Offering rare insight into the kind of timelines and margins SpaceX operates on for even its most important missions, a Falcon upper stage bearing NASA’s ‘worm’ logo and ‘meatball’ insignia was spotted by a local resident and photographer on October 2nd. Thus far, the only SpaceX rockets that have flown with NASA iconography are those supporting Crew Dragon launches, making them a dead giveaway for Crew Dragon launch hardware.
After Demo-2, SpaceX’s May 2020 astronaut launch debut, the company moved those decals from Falcon 9’s booster – liable to fly any number of non-NASA missions later in life – to each NASA crew mission’s expendable Falcon second stage (S2). Since then, Crew-1 (November 2020) and Crew-2 (April 2021) have both launched with NASA logos on their second stages and Crew-3 now looks set to continue that tradition.
Thanks to the watchful eye of local resident turned SpaceX fan Reagan Beck, it was actually possible to identify Crew-3’s Falcon 9 upper stage as soon as it was spotted at the company’s McGregor, TX development and testing facilities on October 2nd. While there was technically a tiny chance that it could be for one of several upcoming NASA spacecraft launches or even for Crew Dragon’s April 2022 Crew-4 mission, the likeliest destination by far for the NASA-branded Falcon S2 was Crew-3.
Due partially to the fact that Falcon booster qualification testing typically takes McGregor at least two or so weeks but mainly to the seemingly razor-thin schedule margins it would imply, there was some understandable skepticism that the upper stage was bound to launch Crew-3 just four weeks after it was first spotted. Moreso, Crew Dragon typically rolls out to the launch pad on Falcon 9 at least 5-7 days before launch to allow extra time for an integrated static fire, final checkouts, and a ‘dry dress’ practice runs for each mission’s crew.
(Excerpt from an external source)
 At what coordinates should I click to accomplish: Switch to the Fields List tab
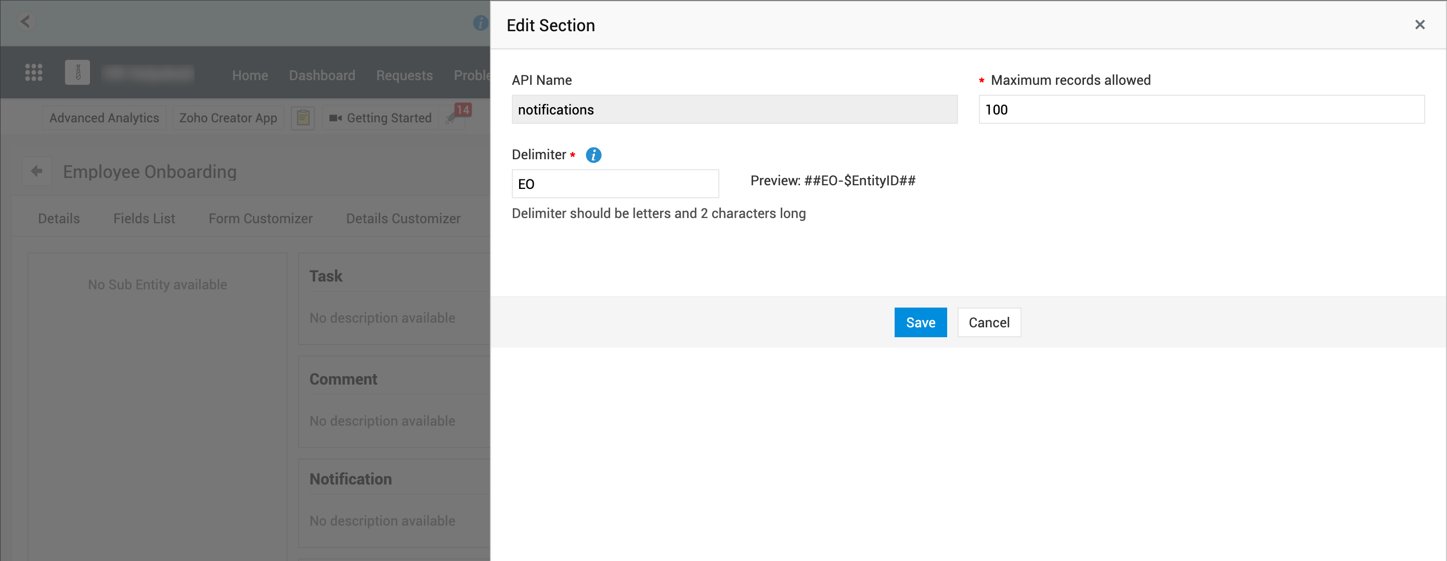(x=144, y=218)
Further, even after completing static fire qualification testing in McGregor, Crew-3’s Falcon stage would still need to be packaged up, transported more than a thousand miles by road, carefully unpackaged at a SpaceX launch site or hangar, outfitted with a Merlin Vacuum nozzle extension, installed on the mission’s Falcon 9 booster, and mated to Crew Dragon itself before that pad rollout can occur. In other words, rather than Crew-3’s exact October 30th launch date, the mission’s upper stage would likely need to arrive at SpaceX’s Kennedy Space Center (KSC) Pad 39A launch facilities at least 9-10 days before launch.
Realistically, that means that from the moment the NASA-branded upper stage first spotted on a McGregor test stand, it had maybe two weeks to complete qualification testing and ship out to Pad 39A. With practically no context, that seemed like a stretch at the time – particularly for a single-engine Falcon second stage explicitly tasked with safely delivering four astronauts to orbit. In reality, McGregor’s Falcon S2 testing is apparently far faster than booster testing and the presumed Crew-3 stage seemingly passed qualification testing and vacated the test stand less than five days after it was installed.
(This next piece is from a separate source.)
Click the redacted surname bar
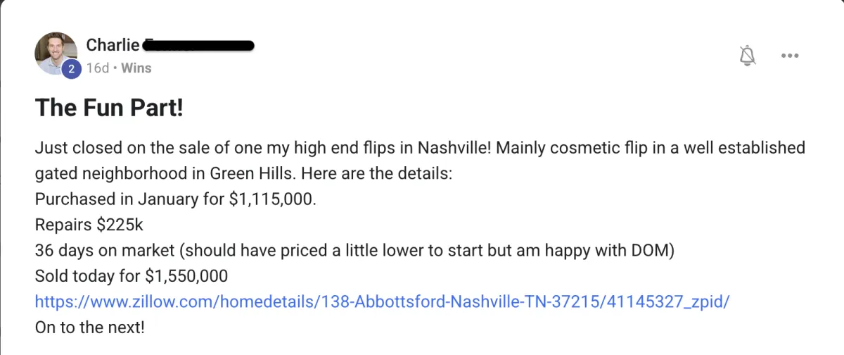The height and width of the screenshot is (355, 844). tap(198, 46)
In theory, that left the McGregor team about a week to complete post-test inspections, clean the interior of its propellant tanks, and prepare the stage for the last leg of its journey to Florida. SpaceX seemingly managed that without issue and a new Falcon upper stage potentially meant for Crew-3 was spotted in Florida just a few miles away from a SpaceX launch site on October 14th.
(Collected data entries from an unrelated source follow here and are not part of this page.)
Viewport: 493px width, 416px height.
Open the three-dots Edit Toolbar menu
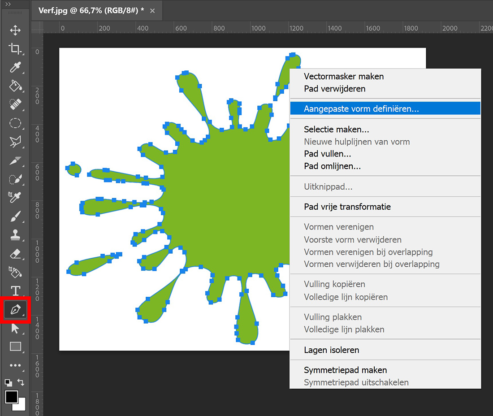[15, 365]
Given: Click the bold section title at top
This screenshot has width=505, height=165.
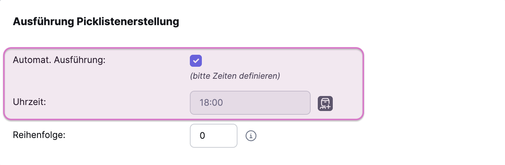Looking at the screenshot, I should pos(96,22).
However, per additional photos and reports from Reagan, McGregor’s second stage test team has been incredibly busy over the last month or so. Prior to the Crew-3 stage’s arrival, another second stage completed qualification testing between September 21st and 28th. Crew-3’s S2 was installed on October 2nd and removed by the 7th. Wasting no time, another second stage was installed on the same stand on October 10th and apparently completed testing by the 13th – equivalent to a new upper stage qualified every week. Even if the Falcon stage that arrived at Cape Canaveral on October 14th isn’t Crew-3’s, then, Crew-3’s can’t be far behind.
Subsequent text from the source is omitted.